Henrik Clausen

Personal information
- Full name: Henrik Clausen
- Date of birth: 3 May 1971 (age 54)
- Place of birth: Denmark

Managerial career
- Years: Team
- 1994–1997: OB (youth)
- 1998–2000: OB (reserves)
- 1998–2001: OB (assistant)
- 2001–2003: Vejle (assistant)
- 2004–2006: OB (youth)
- 2006–2008: OB (reserves)
- 2008–2009: OB (youth)
- 2010: OB (fitness coach)
- 2010–2012: OB
- 2013–2015: Denmark U18
- 2015–2016: Denmark U21 (assistant)
- 2016–2020: Denmark U19
- 2020–: Haugesund (head of academy)

= Henrik Clausen =

Danish football manager

Henrik Clausen (born 3 May 1971) is a Danish football manager. He currently works as the head of academy of Norwegian club FK Haugesund. Most notably, Clausen has been the manager of Odense Boldklub (OB).

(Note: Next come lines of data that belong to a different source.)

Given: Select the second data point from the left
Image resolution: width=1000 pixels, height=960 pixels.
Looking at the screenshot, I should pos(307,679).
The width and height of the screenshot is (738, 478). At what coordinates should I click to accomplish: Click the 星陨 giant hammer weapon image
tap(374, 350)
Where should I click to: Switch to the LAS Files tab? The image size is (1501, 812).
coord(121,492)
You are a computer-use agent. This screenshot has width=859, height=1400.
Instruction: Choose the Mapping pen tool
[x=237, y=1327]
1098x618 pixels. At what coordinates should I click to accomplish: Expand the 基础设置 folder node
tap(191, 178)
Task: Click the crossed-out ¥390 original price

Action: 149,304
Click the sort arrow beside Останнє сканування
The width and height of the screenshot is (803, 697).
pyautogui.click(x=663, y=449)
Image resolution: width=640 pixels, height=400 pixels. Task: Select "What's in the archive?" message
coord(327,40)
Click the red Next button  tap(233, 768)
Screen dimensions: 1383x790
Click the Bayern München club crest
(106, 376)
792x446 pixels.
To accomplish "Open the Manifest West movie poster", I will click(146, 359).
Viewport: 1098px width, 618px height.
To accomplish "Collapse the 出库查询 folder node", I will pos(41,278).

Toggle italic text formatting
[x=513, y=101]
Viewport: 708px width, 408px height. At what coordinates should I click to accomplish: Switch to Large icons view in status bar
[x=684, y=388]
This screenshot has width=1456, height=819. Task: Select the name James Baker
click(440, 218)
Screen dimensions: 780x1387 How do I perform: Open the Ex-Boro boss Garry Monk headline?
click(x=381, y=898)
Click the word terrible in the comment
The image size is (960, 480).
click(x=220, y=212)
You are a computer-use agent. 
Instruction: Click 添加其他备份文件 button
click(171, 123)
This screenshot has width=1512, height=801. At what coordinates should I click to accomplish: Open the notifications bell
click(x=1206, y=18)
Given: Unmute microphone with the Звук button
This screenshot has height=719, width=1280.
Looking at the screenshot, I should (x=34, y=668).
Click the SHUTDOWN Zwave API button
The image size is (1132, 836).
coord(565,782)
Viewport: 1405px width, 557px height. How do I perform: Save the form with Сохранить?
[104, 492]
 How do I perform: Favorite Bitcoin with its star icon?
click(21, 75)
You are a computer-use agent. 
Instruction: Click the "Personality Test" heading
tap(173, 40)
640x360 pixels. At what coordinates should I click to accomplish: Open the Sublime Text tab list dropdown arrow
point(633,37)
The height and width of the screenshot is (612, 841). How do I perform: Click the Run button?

His career as a player ended in 1990 when Clausen was 19 years old due to an injury.

In 1994, he took up coaching and has worked with Odense BK for the most of his career. On 7 November 2010 he was named new head coach of Odense BK's Superliga team. OB did well after he took charge, finishing in second place behind F.C. Copenhagen in the 2010-11 season leading to qualification for the UEFA Champions League. However the results in the following season was mixed, and Clausen was sacked by OB on 26 March 2012 following an embarrassing 2-4 home defeat against HB Køge.

On 12 June 2013 he was named new manager of the Danish national under-18 football team. In November 2015 he became assistant manager of the Danish national under-21 football team.

He has a university degree in chemistry and sports.